A program for implementing processing in the viewing completion rate estimation apparatus 10 is provided by a recording medium 101 such as a flexible disk or a CD-ROM. When the recording medium 101 storing the program is set in the drive device 100, the program is installed from the recording medium 101 to the auxiliary storage device 102 via the drive device 100. However, the program is not necessarily installed from the recording medium 101, and may be downloaded from another computer via a network. The program may be installed as a part of another program. The auxiliary storage device 102 stores the installed program and also stores necessary files, data, and the like.

When an instruction to start the program is provided, the memory device 103 reads and stores the program from the auxiliary storage device 102. The CPU 104 performs a function related to the viewing completion rate estimation apparatus 10 in accordance with the program stored in the memory device 103. The interface device 105 is used as an interface for connecting to a network.

FIG. 2 is a diagram illustrating a functional configuration example of the viewing completion rate estimation apparatus 10 in the embodiment of the present invention. In FIG. 2, the viewing completion rate estimation apparatus 10 includes an encoding quality estimation unit 11, a unit time viewing completion rate estimation unit 12, and a viewing completion rate estimation unit 13 in order to estimate the viewing completion rate with respect to the quality felt by the viewer. Each of these units is implemented by processing performed by the CPU 104 by one or more programs installed in the viewing completion rate estimation apparatus 10. That is, each of these units is implemented by cooperation between hardware resources of the viewing completion rate estimation apparatus 10 and a program (software) installed in the viewing completion rate estimation apparatus 10.

The viewing completion rate refers to a probability that the content of one video is viewed up to the end.

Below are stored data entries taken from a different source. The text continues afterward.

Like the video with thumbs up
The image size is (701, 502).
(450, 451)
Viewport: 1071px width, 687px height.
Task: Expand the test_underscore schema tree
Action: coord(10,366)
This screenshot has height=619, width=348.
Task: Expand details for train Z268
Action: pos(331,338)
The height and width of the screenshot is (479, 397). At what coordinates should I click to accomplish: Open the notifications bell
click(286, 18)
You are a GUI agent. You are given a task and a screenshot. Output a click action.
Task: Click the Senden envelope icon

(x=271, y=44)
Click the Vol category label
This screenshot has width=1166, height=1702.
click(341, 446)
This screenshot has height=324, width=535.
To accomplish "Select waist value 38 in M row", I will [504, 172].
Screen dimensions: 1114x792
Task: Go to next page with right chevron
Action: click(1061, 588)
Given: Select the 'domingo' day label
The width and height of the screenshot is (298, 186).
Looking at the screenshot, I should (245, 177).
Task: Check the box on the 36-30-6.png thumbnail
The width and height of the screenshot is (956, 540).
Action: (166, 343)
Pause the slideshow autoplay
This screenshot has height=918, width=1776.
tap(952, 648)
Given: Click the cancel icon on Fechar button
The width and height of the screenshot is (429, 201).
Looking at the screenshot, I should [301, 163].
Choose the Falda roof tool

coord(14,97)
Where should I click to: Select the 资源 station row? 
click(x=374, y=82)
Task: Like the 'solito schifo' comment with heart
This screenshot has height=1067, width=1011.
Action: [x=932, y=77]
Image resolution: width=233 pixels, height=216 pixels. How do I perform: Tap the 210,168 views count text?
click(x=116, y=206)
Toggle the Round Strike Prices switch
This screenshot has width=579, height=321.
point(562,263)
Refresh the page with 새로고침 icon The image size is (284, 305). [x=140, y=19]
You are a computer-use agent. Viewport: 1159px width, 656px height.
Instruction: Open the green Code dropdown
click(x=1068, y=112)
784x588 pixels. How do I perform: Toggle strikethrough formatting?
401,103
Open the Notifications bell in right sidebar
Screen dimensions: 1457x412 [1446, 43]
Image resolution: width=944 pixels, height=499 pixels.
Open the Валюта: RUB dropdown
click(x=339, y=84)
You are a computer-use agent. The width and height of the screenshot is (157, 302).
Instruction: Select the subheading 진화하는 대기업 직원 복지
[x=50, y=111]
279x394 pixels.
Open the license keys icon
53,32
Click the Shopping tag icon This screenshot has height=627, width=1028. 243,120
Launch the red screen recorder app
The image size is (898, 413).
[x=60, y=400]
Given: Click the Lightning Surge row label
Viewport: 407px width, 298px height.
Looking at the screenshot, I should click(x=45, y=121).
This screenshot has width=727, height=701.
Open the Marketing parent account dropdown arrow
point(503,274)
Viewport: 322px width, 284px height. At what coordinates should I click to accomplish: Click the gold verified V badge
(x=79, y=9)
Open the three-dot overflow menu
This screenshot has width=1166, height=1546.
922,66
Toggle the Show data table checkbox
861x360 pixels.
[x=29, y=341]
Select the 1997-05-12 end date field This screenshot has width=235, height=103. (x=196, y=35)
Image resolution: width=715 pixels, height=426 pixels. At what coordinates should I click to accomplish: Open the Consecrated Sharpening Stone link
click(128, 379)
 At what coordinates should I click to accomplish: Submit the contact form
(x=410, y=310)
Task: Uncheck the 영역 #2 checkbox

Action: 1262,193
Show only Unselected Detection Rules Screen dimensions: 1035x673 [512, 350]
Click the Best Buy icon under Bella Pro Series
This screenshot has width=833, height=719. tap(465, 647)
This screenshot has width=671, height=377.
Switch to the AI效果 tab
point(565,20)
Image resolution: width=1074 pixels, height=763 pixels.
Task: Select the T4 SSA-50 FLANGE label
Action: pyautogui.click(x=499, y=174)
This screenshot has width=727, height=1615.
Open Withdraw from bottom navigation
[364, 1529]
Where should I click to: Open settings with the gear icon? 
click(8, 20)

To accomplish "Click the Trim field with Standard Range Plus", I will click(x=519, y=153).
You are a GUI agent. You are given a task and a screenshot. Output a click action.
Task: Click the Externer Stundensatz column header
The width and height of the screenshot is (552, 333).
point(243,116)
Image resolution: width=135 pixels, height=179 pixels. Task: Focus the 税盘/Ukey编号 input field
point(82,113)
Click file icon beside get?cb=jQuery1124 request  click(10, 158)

The encoding quality estimation unit 11 uses, as an input, a codec setting (for example, a profile, the number of encoding passes, a GoP size, a motion vector search range, and the like) used in an actual service and an encoding parameter (for example, resolution, frame rate, and bit rate), and estimates encoded video quality (for example, a mean opinion score (MOS)) based on the codec setting and the encoding parameter for certain video content (hereinafter, referred to as a “target video”).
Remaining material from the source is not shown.